2. Description of the Related Art
Distributed-memory parallel computers are an efficient solution for many computing problems. These computers utilize multiple processors, each of which have a separate, local memory which is not accessible to any other processor. The processors can communicate with each other through interprocessor communication links. The number of processors in such a computer can often be extended without limit. However, the performance of such a computer is limited by the effort of communicating information between the processors so that, at some point, the performance of a large computer with many processors will be constrained by the interprocessor communication bandwidth.
Such computers are most efficient when computing on data sets which are distributed over the various processors and which do not require much communication. Mesh or toroidally connected parallel computers are especially effective when processing two-dimensional data sets, such as images. A typical image processing operation is image convolution. Typically, each data set is divided into mutually exclusive, two-dimensional subsets, each of which is stored in one processor. The two dimensional data subsets, or tiles, are allocated to the processors in such a way as to place contiguous tiles into contiguous processors.

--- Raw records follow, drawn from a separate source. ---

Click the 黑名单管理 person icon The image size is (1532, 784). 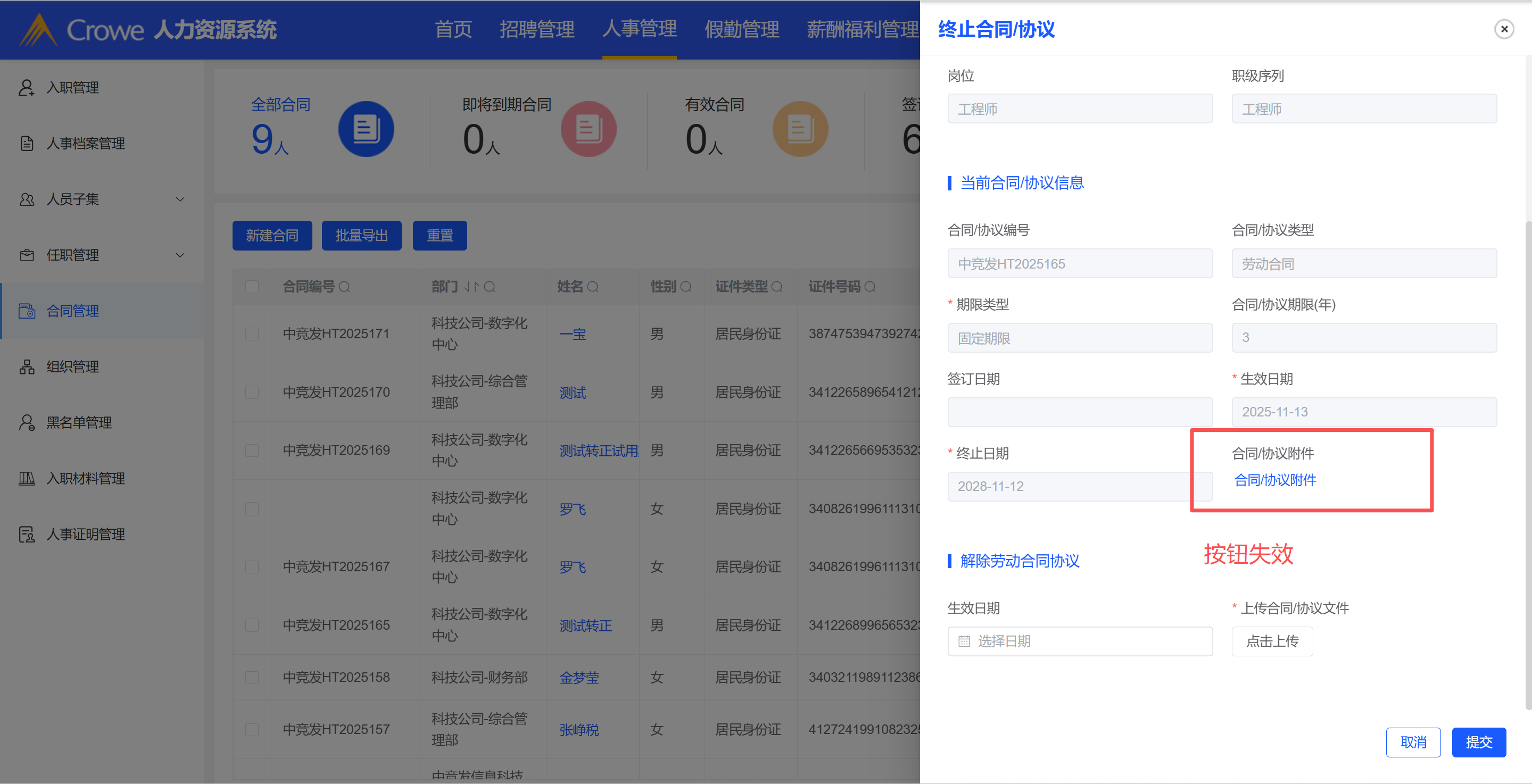26,423
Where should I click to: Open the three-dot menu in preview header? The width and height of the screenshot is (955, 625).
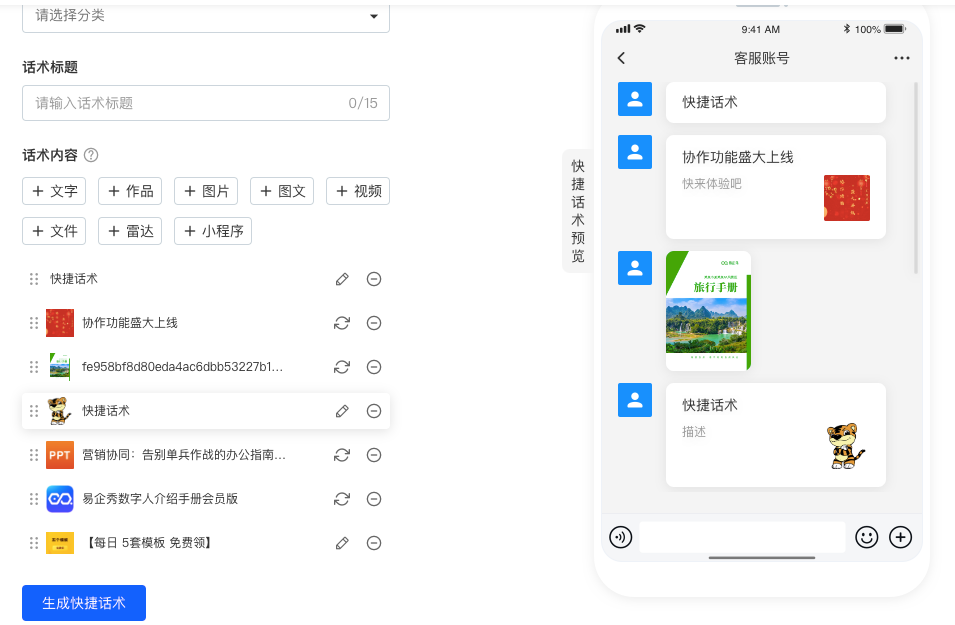[902, 58]
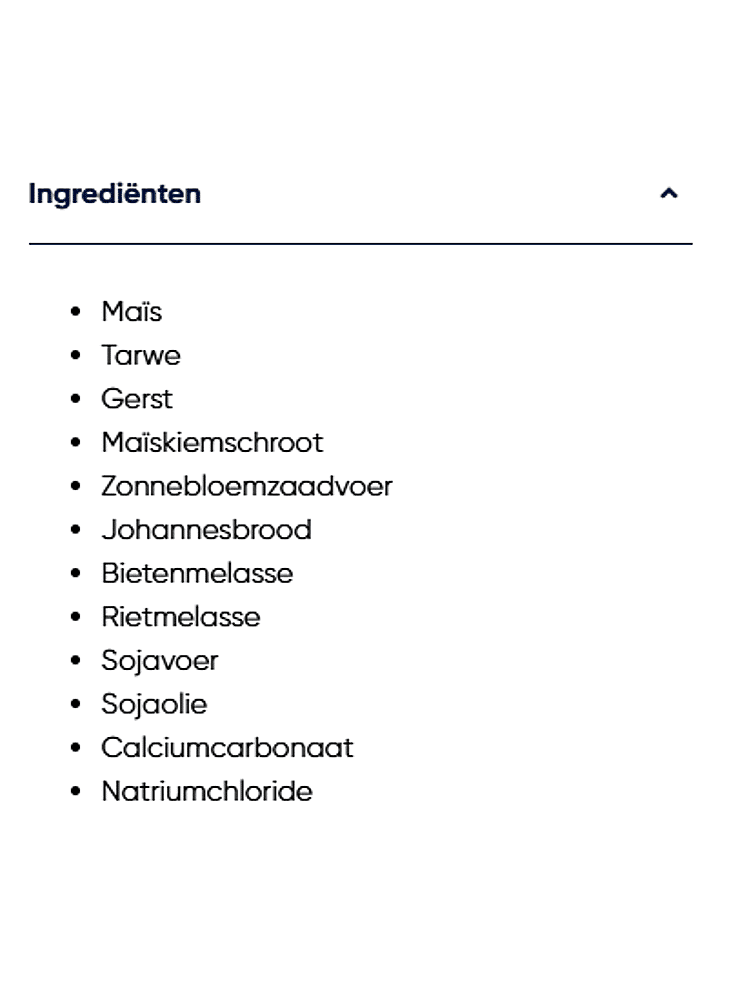Select Sojaolie in the ingredient list
729x1000 pixels.
click(x=154, y=704)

Since a mesh or toroidally connected parallel computer is locally connected, this arrangement of data is very cost effective for operations which are local in nature. Point operations, of course, do not require any interprocessor communication since each data element is processed alone. Operations which utilize neighborhoods, such as convolutions, are more complex. Because each processor stores a mutually exclusive data set, part of the neighborhood for data elements on the edge of the local tile is stored in a neighboring processor. These neighboring data elements must be exchanged between processors to perform the neighborhood operation. Since these data exchanges represent overhead in the parallel computer, it is important to optimize the interprocessor communication necessary to implement the data exchange.
One convenient method for providing the necessary data to support neighborhood operations is to augment the local tiled data subsets with data normally stored in neighboring processor tiles. It is only necessary to exchange data between processors once to augment the data tiles. This is an especially effective approach because the data for all edge neighborhoods are available in the augmented tile and precludes the need for multiple communications. The augmented data must be stored in more than one processor, so that the penalty for reduced communication is increased data storage. However, if the tiled data itself is changed as a result of some operation, and a successive neighborhood operation is to be performed with the same data, the augmentation must be repeated so that the augmented data is changed as well.
It is also important to maintain a consistent data storage structure for the augmented data. Two dimensional data is typically stored in a two dimensional data structure; the augmented data should be placed within this data structure so as to reduce any processor overhead in accessing the data.